Make it Muscatine: The Stanley Center for Peace and Security
by Margaret Hurlbert
August 18, 2021

MUSCATINE, Iowa–In 1956, notable Muscatine residents Max and Betty Stanley created the Stanley Foundation, now known as the Stanley Center for Peace and Security. A successful engineer, business owner, and a champion for the arts, education, and the environment respectively, Max and Betty Stanley wanted to create an organization that could bring positive changes to the world. “They both had a deep interest in world peace and believed that collaboration and dialogue—through formal, country-to-country means, such as the relatively new United Nations, and through informal, person-to-person relationships—were key to solving global challenges,” explained Stanley Center Vice President and Director of Communications Mark Seaman.

65 years later, the Stanley Center continues to work towards its vision, “for all people to share and sustain a secure and enduring peace with freedom, justice, and dignity.” Specifically, Seaman detailed that the Stanley Center works to develop meaningful initiatives, both locally and internationally, to promote human rights through equity, diversity, and inclusion, and to remove the threats of climate change, mass violence, and nuclear war for people everywhere.
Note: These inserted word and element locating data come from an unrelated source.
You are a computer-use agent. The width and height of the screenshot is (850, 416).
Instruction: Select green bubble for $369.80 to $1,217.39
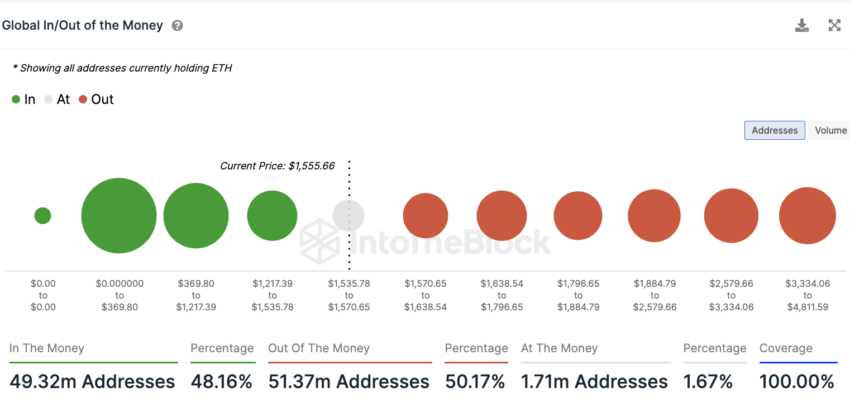pyautogui.click(x=196, y=215)
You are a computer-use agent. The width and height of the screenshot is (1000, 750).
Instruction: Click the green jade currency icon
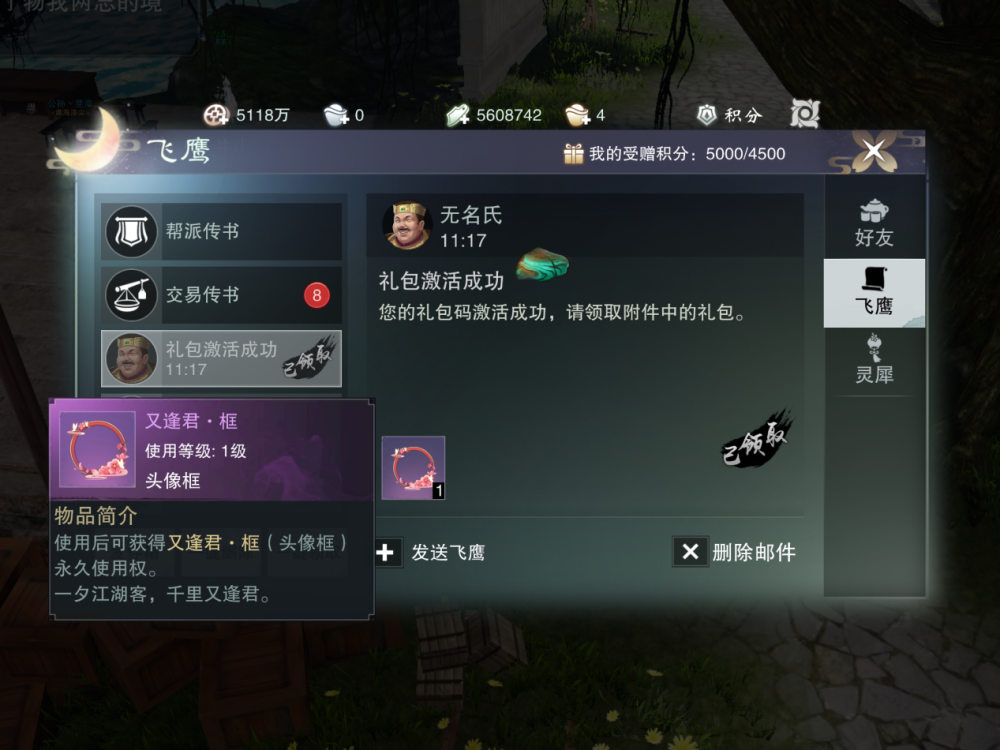[458, 115]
In Muscatine County, the Stanley Center offers many learning opportunities for educators, non-profits, and school groups through Global Education at the Stanley Center. Through their Global Education Institute for Teachers, featured speakers in the Inclusive Dialogue series, travel opportunities via the Catherine Miller Explorer Awards, and youth outreach through their Investigation U day camp, the Stanley Center hopes to help people in their home community increase their global awareness and to inspire them to work for a more peaceful and accepting world.

Members of the Stanley Center’s staff and governance.

Across the globe, the Stanley Center brings together people from numerous countries and with different experiences to find sustainable ways to stop climate change, prevent violence, and avert the use of nuclear weapons. Seaman elaborated, “one of the key ways we conduct that work is to bring people from different countries, sectors, and backgrounds together for dialogue to explore new solutions.”

In all of their efforts at home and abroad, the Stanley Center has found collaboration with other partners essential to their success. To continue reaching new people and to bring in the voices of others in the community, they chose to join the Greater Muscatine Chamber of Commerce and Industry. “In our local and global work, we place tremendous value on partnerships, with and among governments, non-profits, the private sector, educational institutions, and so on, because diverse perspectives create better solutions,” emphasized Seaman. “The Chamber understands that value as well and we want to join in that mutually supportive network.”

As the Stanley Center continues to work with people everywhere to make the world a better place for the next generation, they cherish the opportunity to stay in and nurture the connections they have made right here in Muscatine. “Our location offers a valuable vantage point from which we do our global work, meeting communities and stakeholders where they are, while allowing us to maintain our local commitment to the next generation of global problem solvers,” Seaman shared.